Hubert the Teddy Bear: Winter Games is a sports party game developed by Teyon for the WiiWare. It was available in the WiiWare Shop for 500 Wii Points before the shop's closure in 2019.

==Gameplay==
Hubert the Teddy Bear: Winter Games is a party game offering 8 winter-related minigames including snowball fights and snowman building. Both single-player and multiplayer modes are available - players can compete in the Olympiad mode for up to 16 players. The game provides 3 levels of difficulty: child, youngster and adult.

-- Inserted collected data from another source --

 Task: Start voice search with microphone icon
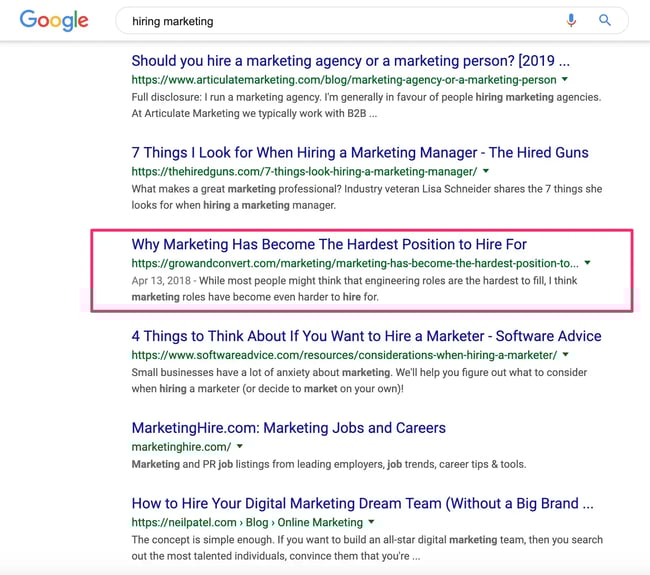pyautogui.click(x=571, y=20)
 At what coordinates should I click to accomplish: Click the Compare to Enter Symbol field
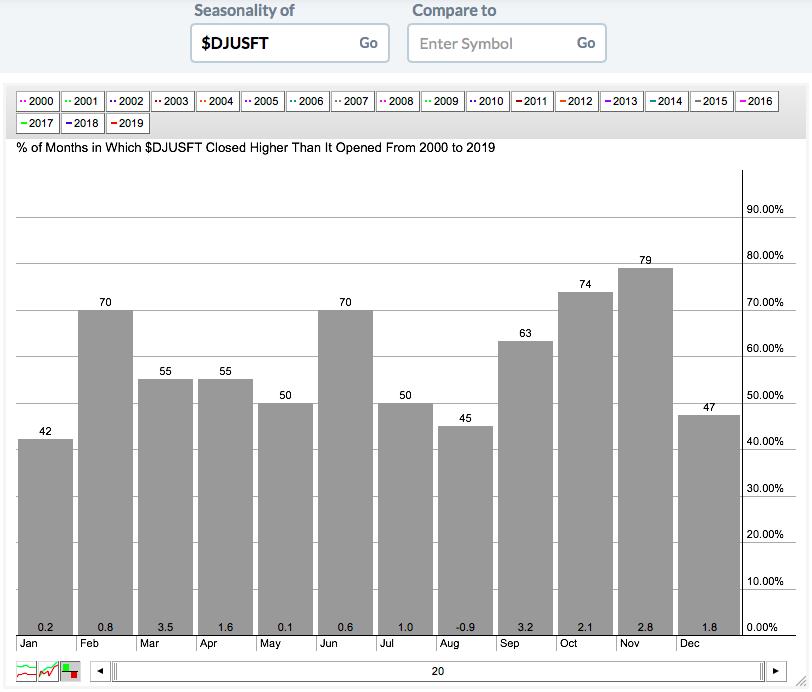[x=490, y=43]
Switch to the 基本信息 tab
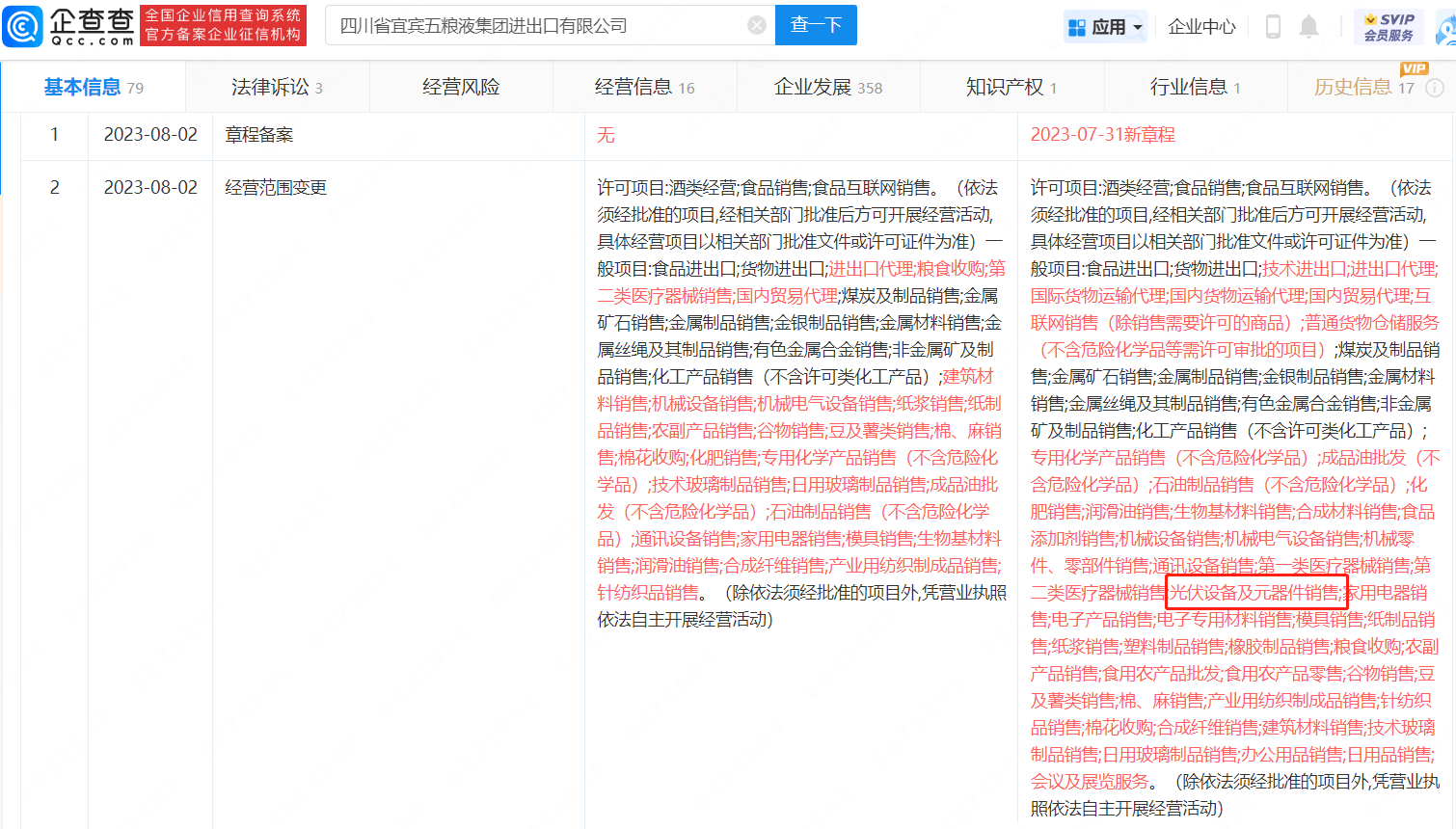The height and width of the screenshot is (829, 1456). tap(93, 88)
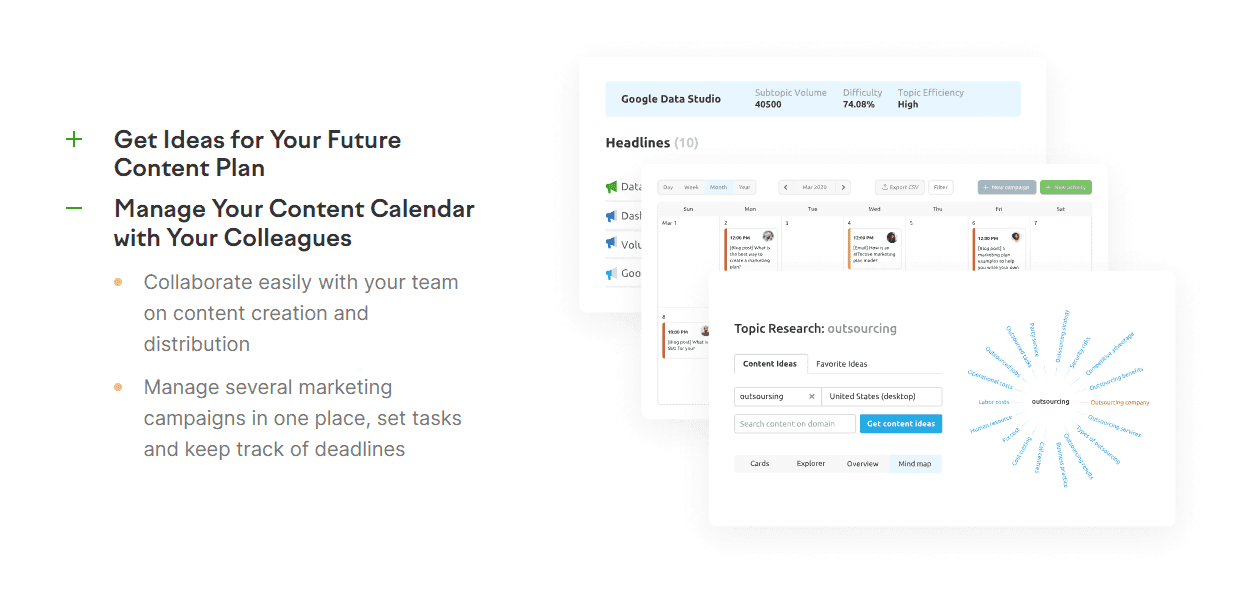Switch calendar to Day view
The height and width of the screenshot is (604, 1235).
668,187
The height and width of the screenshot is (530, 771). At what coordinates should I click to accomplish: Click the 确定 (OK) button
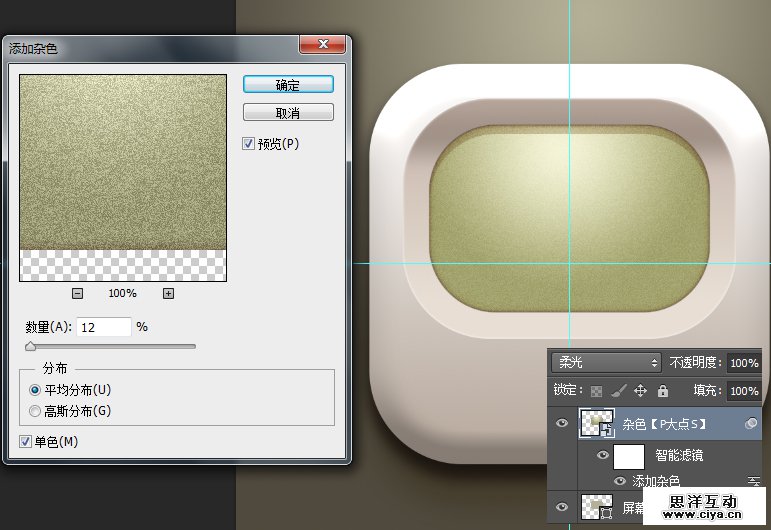[x=288, y=85]
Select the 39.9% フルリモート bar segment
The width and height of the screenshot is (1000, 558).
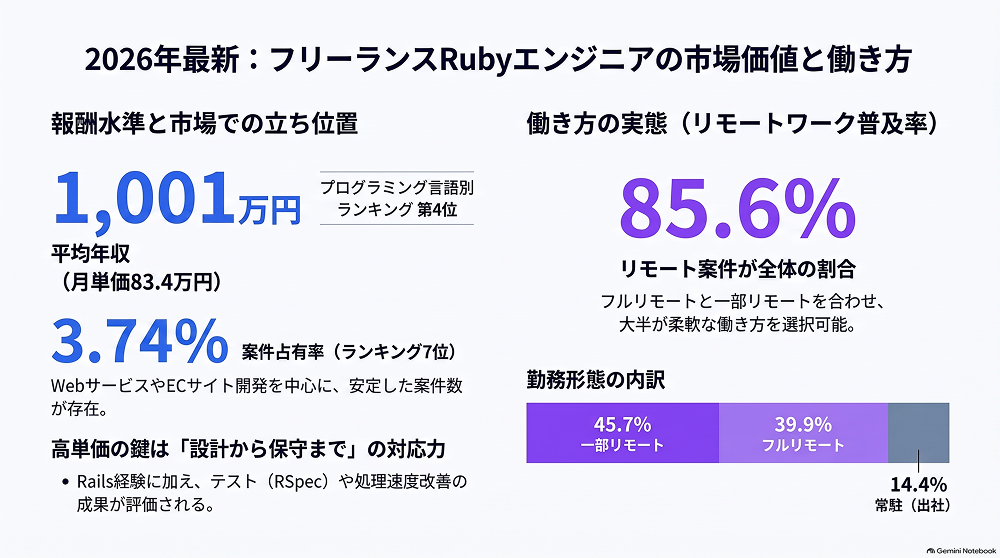pyautogui.click(x=804, y=433)

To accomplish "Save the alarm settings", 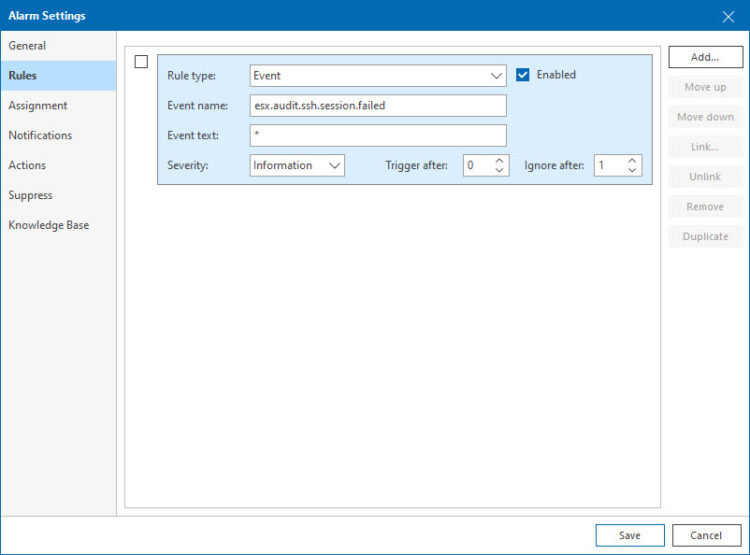I will pos(630,535).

Players can also customize their characters by choosing genders, giving names or changing clothes.

===Minigames===

A gameplay screenshot of Hubert the Teddy Bear: Winter Games presenting the fishing mini-game

- Sledge ride - players have to hold the Wii Remote in a vertical position and move it up and down to gather speed. The goal is to collect gifts lost by a bunny.
- Playing on icicles - 5 icicles are visible on the screen and 5 buttons on the Wii Remote and the Nunchuk are associated with them. The player's task is to repeat a heard melody as precisely as possible.
- Fishing - players have to swing the Wii Remote or the Nunchuk and push a button displayed above a fish to catch it. Otherwise, a fish will escape.
- Bunny chase - players have to wave the Wii Remote and the Nunchuk to catch a bunny running in front of players. Players need to jump to evade beams on a road or push the B and the Z buttons at the same time to slide under a branch.
- Making a snowman - players have to use the Nunchuk stick to move left or right and perform gestures or to push a presented button in order to make a snowman.
- Running up a hill - players have to wave the Wii Remote and the Nunchuk to run and to move it left/right to evade snowballs. When crashing with a frozen snowball, a teddy bear loses points. When pushing the Z button on the Nunchuk, a teddy bear speeds up, smashes a regular snowball and collects gifts.
- Snow fight - players push the A button to aim, swing the Wii Remote and push the Z button on the Nunchuk to throw a snowball.
- Decorating a Christmas tree - players choose decorations by pushing the A button on the Wii Remote and hang them on the tree in a marked place.

==Reception==
Hubert the Teddy Bear: Winter Games received mixed reviews, with an overall score of 75% from Gamer Pop, a 19/30 from Wiiloveit.com, a 5/10 from IGN, and a 5/10 from Nintendo Life.